One grammar to rule them all

In addition to SQL being a notoriously complex language, it also has notoriously many dialects. As noted by the famous J.R.R.R.R.R.T. when he attempted to write an SQL parser:

Three SQL dialects for Free Software under the sky,
Seven for the propriatary ones paid in gold,
Nine for NoSQL doomed to die,
One for the Oracle on his dark throne

In the Land of Parsers where the Grammars lie.
One Grammar to rule them all, One Grammar to find them,
One Grammar to match them all and in linear time parse them
In the Land of Parsers where the Grammars lie.

As I wrote in my previous blog post, I forked the node-sql-parser library to build a better one that I could use in SQL Formatter.

One major requirement is support for multiple SQL dialects. The original library accomplished this through copy-paste code duplication, which is definitely not the route I wanna be traveling.

The easy case

For example BigQuery and MySQL support DROP TABLE statement. BigQuery syntax is as follows:

DROP [EXTERNAL | SNAPSHOT] TABLE [IF EXISTS]
  table_name

While MySQL syntax is:

DROP [TEMPORARY] TABLE [IF EXISTS]
  table_name [, table_name] ...
  [RESTRICT | CASCADE]

I can easily support both by creating a grammar that’s sort-of a union of these two:

DROP [TEMPORARY | EXTERNAL | SNAPSHOT] TABLE [IF EXISTS]
  table_name [, table_name] ...
  [RESTRICT | CASCADE]

A small downside is that this grammar will also match the following SQL:

DROP EXTERNAL TABLE my_table1, my_table2 CASCADE;

This is invalid SQL for both BigQuery and MySQL, but our parser accepts it just fine!

But my purpose here is not to write a validator. For me it’s more important that the parser accepts all possible valid SQL, it’s not a problem if it also accepts SQL that’s not supported by any actual database.

The hard case

A more problematic situation arises when different SQL dialects assign different meaning to the same syntax.

The best example here is the quoting of strings and identifiers:

SELECT "name" FROM persons;

In PostgreSQL "name" refers to the name column in persons table.
In MySQL "name" is just a literal string containing text “name”.
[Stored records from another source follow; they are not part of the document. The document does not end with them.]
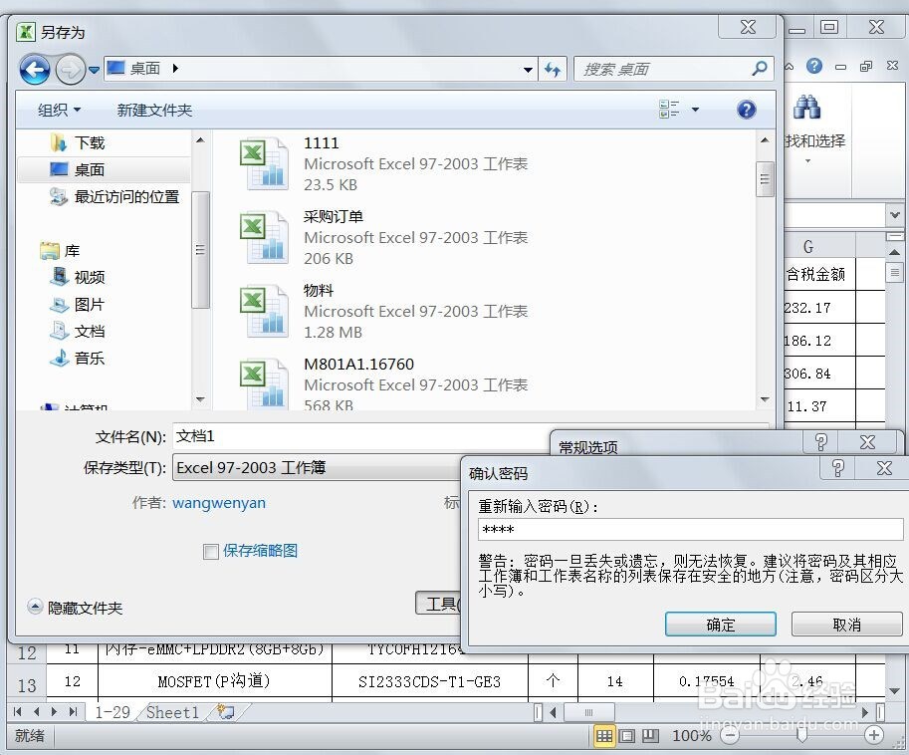Select the 1-29 sheet tab

(113, 711)
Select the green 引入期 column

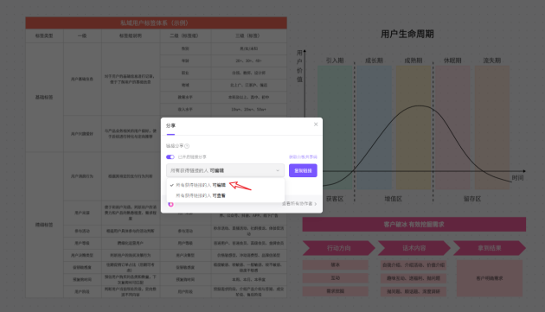(335, 127)
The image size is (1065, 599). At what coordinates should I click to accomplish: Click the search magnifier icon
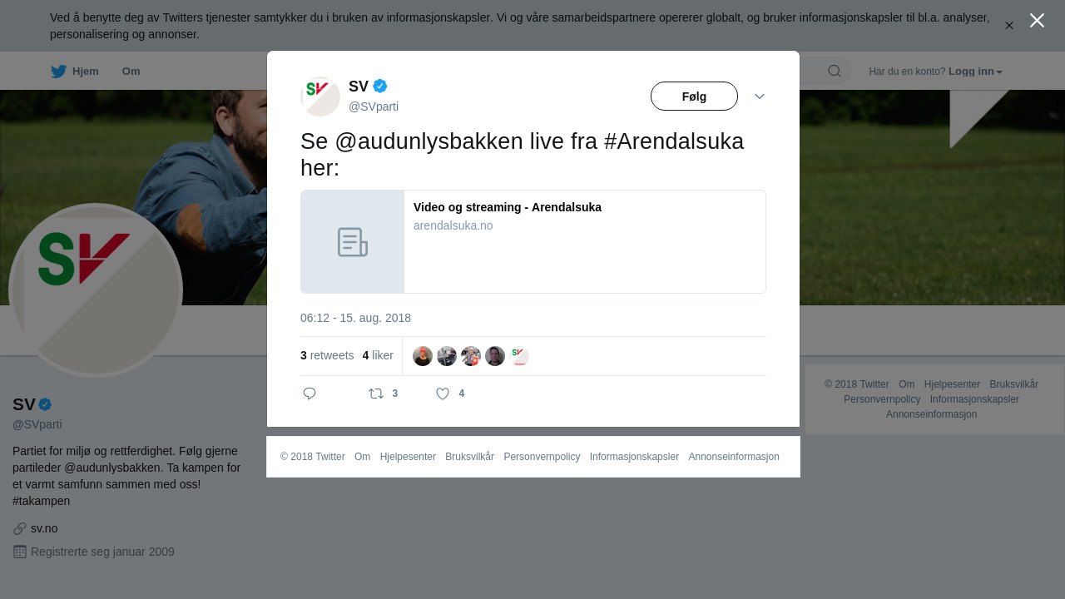coord(834,71)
Accordingly the parser should parse this code differently depending on which SQL dialect it’s parsing. In general there’s two solutions for this:

a single parser that behaves differently depending on current SQL dialect,
a separate parser for each SQL dialect.

Approach #1: Using assertions inside single parser

As I’m using Peggy as my parser generator, it’s possible to pass arguments to the parser and check them during parsing. I can writing something like this (in Peggy grammar):

select_option
  = ALL
  / DISTINCT
  / DISTINCTROW &{ return options.dialect === "mysql"; }
  / UNIQUE &{ return options.dialect === "oracle"; }

The &{ ... } block is an assertion which doesn’t consume any input, but it will match when true is returned - accordingly making the whole match either succeed or fail.
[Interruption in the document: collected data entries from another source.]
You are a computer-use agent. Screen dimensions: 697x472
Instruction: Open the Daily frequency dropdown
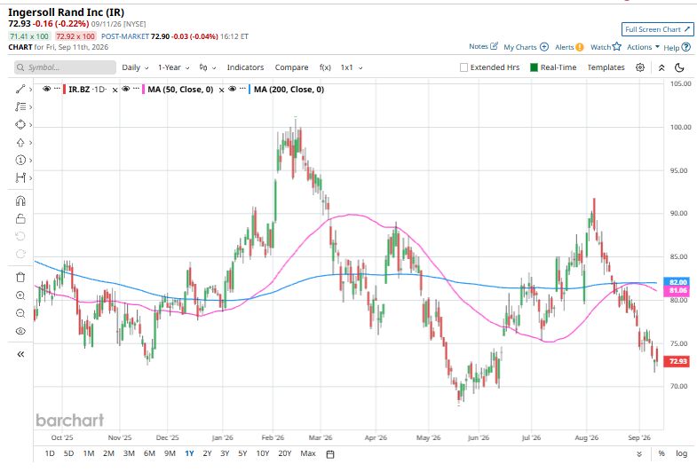point(135,67)
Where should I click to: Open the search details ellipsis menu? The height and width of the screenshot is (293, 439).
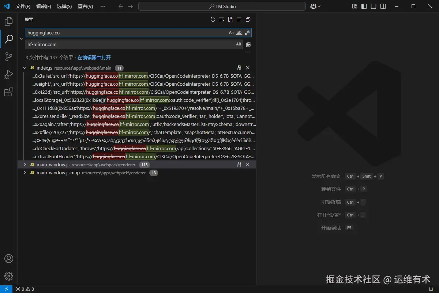[x=248, y=52]
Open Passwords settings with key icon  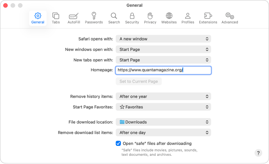point(94,18)
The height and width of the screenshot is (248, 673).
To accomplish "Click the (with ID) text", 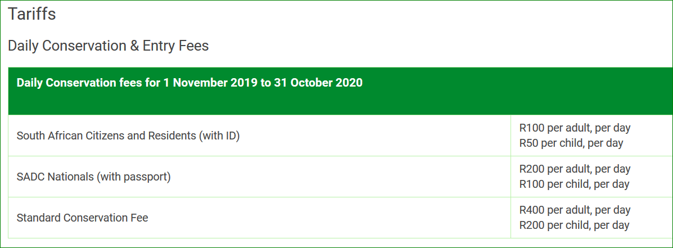I will click(x=219, y=136).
I can then call the generated parser like so:

parser("SELECT DISTINCTROW foo FROM tbl;", { dialect: "mysql" });

The above is somewhat ugly and repetitive though. I can improve things my extracting the &{ ... } block to a separate rule and assert the matching of that rule:

select_option
  = ALL
  / DISTINCT
  / DISTINCTROW &mysql
  / UNIQUE &oracle

mysql = &{ return options.dialect === "mysql"; }
oracle = &{ return options.dialect === "oracle"; }

This looks much better, unfortunately it doesn’t work quite as intended. The problem is that these &mysql and &oracle rules introduce an empty undefined entry to our parse result. I’ll have to explicitly extract just the part that’s needed:

select_option
  = ALL
  / DISTINCT
  / kw:DISTINCTROW &mysql { return kw; }
  / kw:UNIQUE &oracle { return kw; }

The nice thing here is that I have a single parser which behaves slightly differently depending on the dialect option passed in.

The downside is the dealing with these undefined entries in parse result.

Approach #2: Generating multiple parsers from one grammar

This approach is not directly supported by Peggy, but one can write a plugin to make it possible.

I’ve written a plugin to extend Peggy grammar with the following syntax:

select_option
  = ALL / DISTINCT

select_option$mysql
  = ALL / DISTINCT / DISTINCTROW

select_option$oracle
  = ALL / DISTINCT / UNIQUE

In this extended grammar a rule with $dialect suffix will replace a rule with the same name when generating a parser for that particular dialect. For example, when running parser-generator for MySQL, the grammar will get pre-processed to be as follows:

select_option
  = ALL / DISTINCT / DISTINCTROW

For oracle, the result will be:

string_literal
  = ALL / DISTINCT / UNIQUE

And for any other dialect besides these:

string_literal
  = ALL / DISTINCT

This approach gets rid of the undefined problem, but brings along others:

As can be seen above, the ALL / DISTINCT part is repeated in all rules. We would need to extract another rule for just that part to eliminate the duplication. It’s easily doable, but it’s a nuisance.
There’s now a separate parser generated for each dialect, which means all the shared code (which is the majority) will get duplicated. While each single parser will be smaller the cumulative size of all parsers will be significantly larger.

Summary

For the time being I’ve been using the second multi-parser approach. I initially though that the assertions-approach would incur a significant performance cost, but after having done some testing, I can say that there seems to be no measurable performance difference.

So currently the assertions-approach looks like a better option to me, except that I quite dislike this undefined values problem. Perhaps the best way would be to combine best of both worlds: using assertions, but eliminating the undefined problem with some post-processing of the grammar with a custom plugin.

Will have to backtrack on my current attack plan on the dark lord and devise another cunning plan. After all, one does not simply walk into Mordor.

Rene Saarsoo